March 12, 2025 (EIRNS)—Stablecoins have quietly become a tour de force in the global cryptocurrency market, representing more than two-thirds of the trillions of dollars worth of cryptocurrency transactions recorded in recent months. Unlike most private cryptocurrencies, which can often be subject to dramatic price swings, stablecoins are supposedly pegged 1:1 to less volatile assets, such as fiat currencies or commodities, in order to maintain a consistent, predictable value. But there is nothing that ensures such stability, other than the (unaudited) word of the private issuer of the stablecoin. The total market capitalization of stablecoins, including those backed by U.S. Treasury Bonds, has increased substantially, recently surpassing $200 billion.
The way this policy was “sold” to heads of state and and government was the toxic illusion that “money,” whether backed by a state or not, be it from dope, prostitution, speculation or gambling, creates waves of growth and that at the end of the day, wealth will “trickle down” to the population as a whole. And since crypto is not legal tender, it doesn’t explode inflation statistics.

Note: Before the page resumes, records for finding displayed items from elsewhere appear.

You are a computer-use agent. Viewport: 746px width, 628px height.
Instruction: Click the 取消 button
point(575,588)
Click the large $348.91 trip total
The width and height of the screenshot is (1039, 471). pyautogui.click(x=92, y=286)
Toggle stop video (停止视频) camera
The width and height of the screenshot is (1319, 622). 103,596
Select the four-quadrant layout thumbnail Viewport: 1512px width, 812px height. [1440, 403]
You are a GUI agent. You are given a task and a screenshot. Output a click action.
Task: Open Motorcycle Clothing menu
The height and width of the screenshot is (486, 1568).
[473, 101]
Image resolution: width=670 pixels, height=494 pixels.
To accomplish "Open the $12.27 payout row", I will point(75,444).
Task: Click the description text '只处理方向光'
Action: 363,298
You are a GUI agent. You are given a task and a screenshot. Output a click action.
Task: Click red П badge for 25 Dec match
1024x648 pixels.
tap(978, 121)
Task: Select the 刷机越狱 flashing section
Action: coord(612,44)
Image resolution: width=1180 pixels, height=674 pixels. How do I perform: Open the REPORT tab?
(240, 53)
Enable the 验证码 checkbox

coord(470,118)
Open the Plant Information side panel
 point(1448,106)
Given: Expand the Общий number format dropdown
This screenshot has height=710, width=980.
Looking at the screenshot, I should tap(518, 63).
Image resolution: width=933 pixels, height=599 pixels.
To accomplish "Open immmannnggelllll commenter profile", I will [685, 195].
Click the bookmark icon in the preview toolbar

There is a major historical precedent for such a policy: the rearmament of Germany in preparation for World War II. Weighed down by war reparations imposed by the Treaty of Versailles and living in fear of a return to Weimar hyperinflation, Berlin engaged in creative bookkeeping to meet the challenge.
A year after coming to power, Hitler appointed German banker Hjalmar Schacht as Minister Plenipotentiary for the “War Economy.” Anglo-American finance, whether it was the brothers John Foster and Allen Dulles in the United States or Montagu Norman, Governor of the Bank of England, knew Schacht’s inventiveness and gave him carte blanche to arm Germany in the perspective of a war against Russia. If Nazis and Bolsheviks could massacre each other in the East, it would be all profit for the City of London and Wall Street, they believed.
By creating the “Mefo Bills,” Schacht earned his title of “financial wizard.” In reality, Schacht was simply reviving an old trick tried and tested during the French Revolution. With no money, the French government had confiscated the Catholic Church’s property, whose resale was supposed to bring in fresh cash. But buyers were not forthcoming. In the meantime, the government paid its suppliers with “assignats,” IOUs it transformed into a temporary means of payment. Guaranteed by the French state, the suppliers could, in turn, use the assignats to settle their expenses. When it became clear that these were nothing more than scraps of paper, the assignat pyramid collapsed.
So, what did Schacht do in 1934? Under his instructions, the Reichsbank and four of the largest arms manufacturers (Krupp, Siemens, Gutehoffnungshütte and Rheinmetall), created a shell company called Metal Forschungsinstitut GmbH (Mefo), or Metal Research Institute. Instead of paying its suppliers in reichsmarks, this institution issued “Mefo bills” to pay its suppliers, who, in turn, could pay their own expenses in Mefo bills. The scheme worked because banks could rediscount Mefo bills with the Reichsbank at any time within three months of their first maturity. Thus, Mefo bills provided a balloon of oxygen for the war economy, perfectly outside the official monetary system.